• _TEXT_
┌────────
# Assignment 2: Training the Fully Recurrent Network



## Exercise 1: Data generation

There are two classes, both occurring with probability 0.5. There is one input unit. Only the first sequence element conveys relevant information about the class. Sequence elements at positions $t > 1$ stem from a Gaussian with mean zero and variance 0.2. The first sequence element is 1.0 (-1.0) for class 1 (2). Target at sequence end is 1.0 (0.0) for class 1 (2)

Write a function `generate_data` that takes an integer `T` as argument which represents the sequence length. Seed the `numpy` random generator with the number `0xDEADBEEF`. Implement the [Python3 generator](https://docs.python.org/3/glossary.html#term-generator) pattern and produce data in the way described above. The input sequences should have the shape `(T, 1)` and the target values should have the shape `(1,)`.

In [1]:
%matplotlib inline
import numpy as np
from scipy.special import expit as sigmoid
import matplotlib.pyplot as plt

class FullyRecurrentNetwork(object):
    def __init__(self, D, I, K):
        self.W = np.random.uniform(-0.01, 0.01, (I, D))
        self.R = np.random.uniform(-0.01, 0.01, (I, I))
        self.V = np.random.uniform(-0.01, 0.01, (K, I))
        
    def forward(self, x, y):
        # helper function for numerically stable loss
        def f(z):
            return np.log1p(np.exp(-np.absolute(z))) + np.maximum(0, z)
        
        # infer dims
        T, D = x.shape
        K, I = self.V.shape

        # init result arrays
        self.x = x
        self.y = y
        self.a = np.zeros((T, I))

        # iterate forward in time 
        # trick: access model.a[-1] in first iteration
        for t in range(T):
            self.a[t] = np.tanh(self.W @ x[t] + self.R @ self.a[t-1])
    
        self.z = self.V @ self.a[t] #model.V @ self.a[t]
        
        return y * f(-self.z) + (1-y) * f(self.z)

T, D, I, K = 10, 3, 5, 1
model = FullyRecurrentNetwork(D, I, K)
model.forward(np.random.uniform(-1, 1, (T, D)), 1)

def generate_data(T):
    ########## YOUR SOLUTION HERE ##########
    
    
    # setting seed:
    np.random.seed(0xDEADBEEF)
    
    while True: # while-loop gives you different yield-values each time
        
        # generate the first element-s of the sequences, each with probability 0.5:
        # We have Bernoulli distribution (with replacement):
        first_ele = np.random.binomial(1, p=0.5, size=1).astype('float')
        first_ele[np.where(first_ele==0)] = -1.0

        # setting target:
        if first_ele[0]==1:
            target = np.array([1], dtype='float')
└────────
• _EXTRACTED DATA_
┌────────
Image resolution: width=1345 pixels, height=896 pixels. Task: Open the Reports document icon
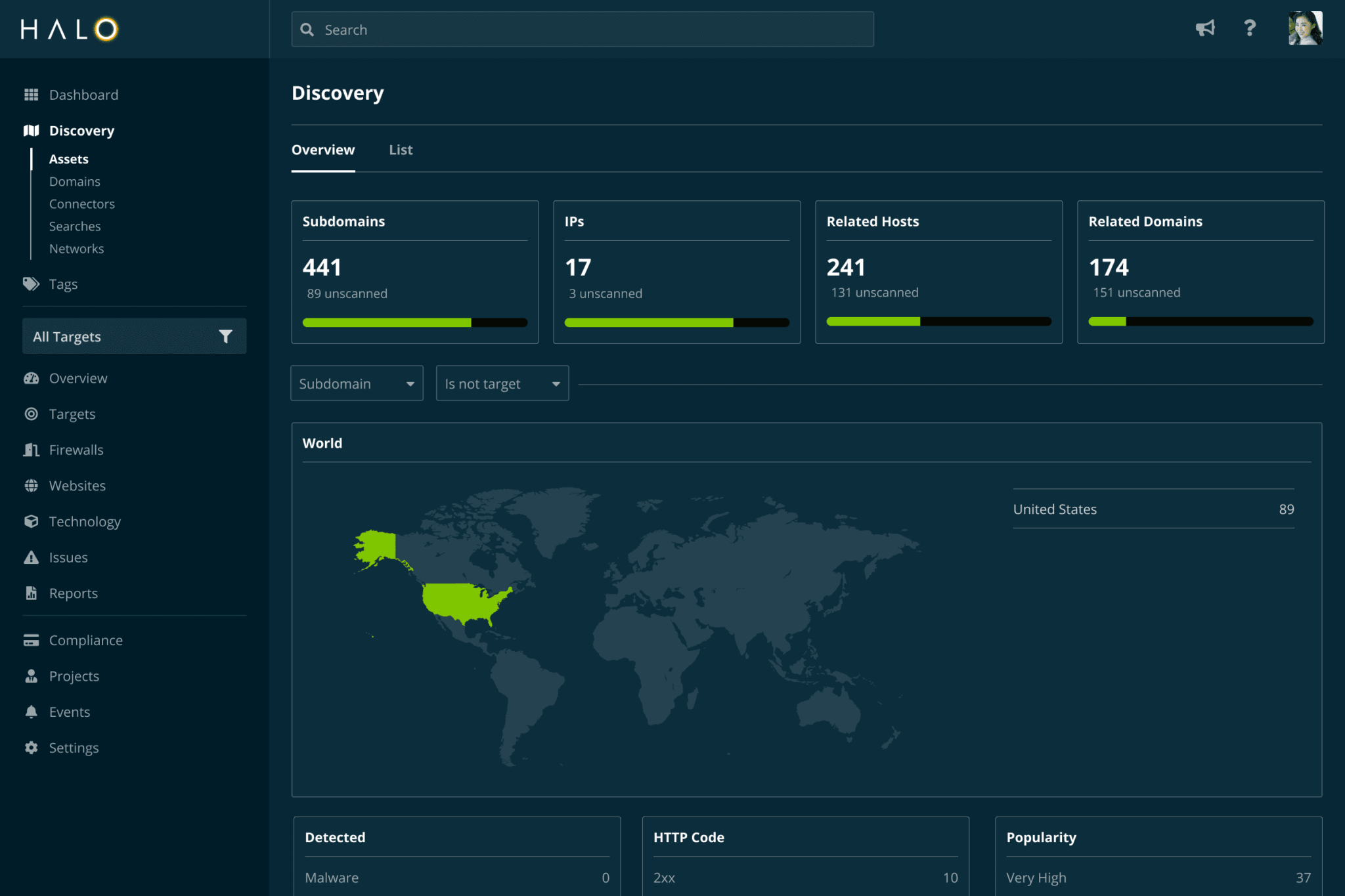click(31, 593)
└────────
┌────────
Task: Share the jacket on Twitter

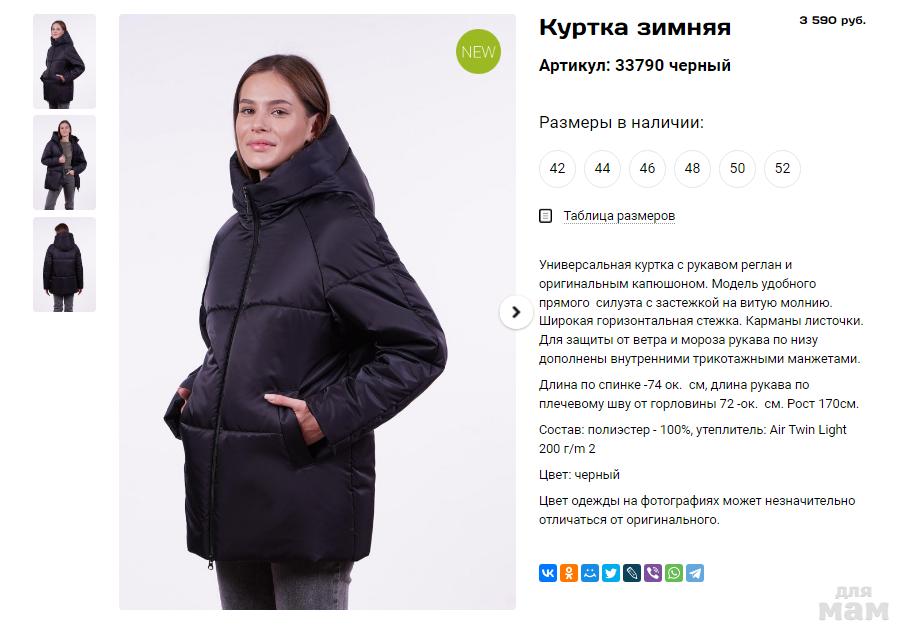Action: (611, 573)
└────────
• _TASKS FOR THIS EXERCISE_
**1)** In the recurrent network assignment, what variance does the Gaussian have for sequence elements after the first position?
**2)** Can you go on with the recurrent network assignment from where it stops?
The items aren't needed for what follows.

• _WRITTEN RESPONSES_
**1)** 0.2

**2)**
        else:
            target = np.array([0], dtype='float')


        # generate remaining values which come from a gaussian distribution:
        mu = 0
        sigma = np.sqrt(0.2) # std

        rest_ele = np.random.normal(mu,sigma,T-1)

        # Combine first element with random generated elements:
        input_sample = np.append(first_ele, rest_ele).reshape(T,1)


        # generator = A function which returns a generator iterator. 
        # It looks like a normal function except that it contains yield expressions for 
        # producing a series of values usable in a for-loop or that can be retrieved 
        # one at a time with the next() function.
        yield input_sample, target 

data = generate_data(2)


In [8]:
one_data_sample = next(data) # getting the data produced by the function, call one yield with each
# next().
# When implementing a for-loop in which is yield in the function and several 
# next(data), we get lots of samples.
one_data_sample

(array([[ 1.        ],
        [-0.13333295]]),
 array([1.]))

## Exercise 2: Gradients for the network parameters
Compute gradients of the total loss 
$$
L = \sum_{t=1}^T L(t), \quad \text{where} \quad L(t) = L(z(t), y(t))
$$
w.r.t. the weights of the fully recurrent network. To this end, find the derivative of the loss w.r.t. the logits and hidden pre-activations first, i.e., 
$$
\psi^\top(t) = \frac{\partial L}{\partial z(t)} \quad \text{and} \quad \delta^\top(t) = \frac{\partial L}{\partial s(t)}.
$$
With the help of these intermediate results you should be able to compute the gradients w.r.t. the weights, i.e., $\nabla_W L, \nabla_R L, \nabla_V L$.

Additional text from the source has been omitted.